#### Dataset records:
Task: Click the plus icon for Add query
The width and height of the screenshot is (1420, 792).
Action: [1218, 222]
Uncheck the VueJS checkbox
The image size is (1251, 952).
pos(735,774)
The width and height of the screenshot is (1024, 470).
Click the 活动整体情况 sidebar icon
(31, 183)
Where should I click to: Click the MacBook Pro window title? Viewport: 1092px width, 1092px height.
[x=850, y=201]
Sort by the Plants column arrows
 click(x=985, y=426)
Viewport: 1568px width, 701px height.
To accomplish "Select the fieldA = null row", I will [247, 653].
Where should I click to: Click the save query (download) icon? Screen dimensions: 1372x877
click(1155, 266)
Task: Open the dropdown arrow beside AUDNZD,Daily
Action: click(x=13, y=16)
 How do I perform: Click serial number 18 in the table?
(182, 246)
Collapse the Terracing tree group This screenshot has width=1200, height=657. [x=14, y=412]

#### Objective:
Please reproduce the lines starting at the one containing "Sort by the Plants column arrows" and ending with the last line, both included.

#### The result:
Sort by the Plants column arrows
 click(x=985, y=426)
Viewport: 1568px width, 701px height.
To accomplish "Select the fieldA = null row", I will [247, 653].
Where should I click to: Click the save query (download) icon? Screen dimensions: 1372x877
click(1155, 266)
Task: Open the dropdown arrow beside AUDNZD,Daily
Action: click(x=13, y=16)
 How do I perform: Click serial number 18 in the table?
(182, 246)
Collapse the Terracing tree group This screenshot has width=1200, height=657. [x=14, y=412]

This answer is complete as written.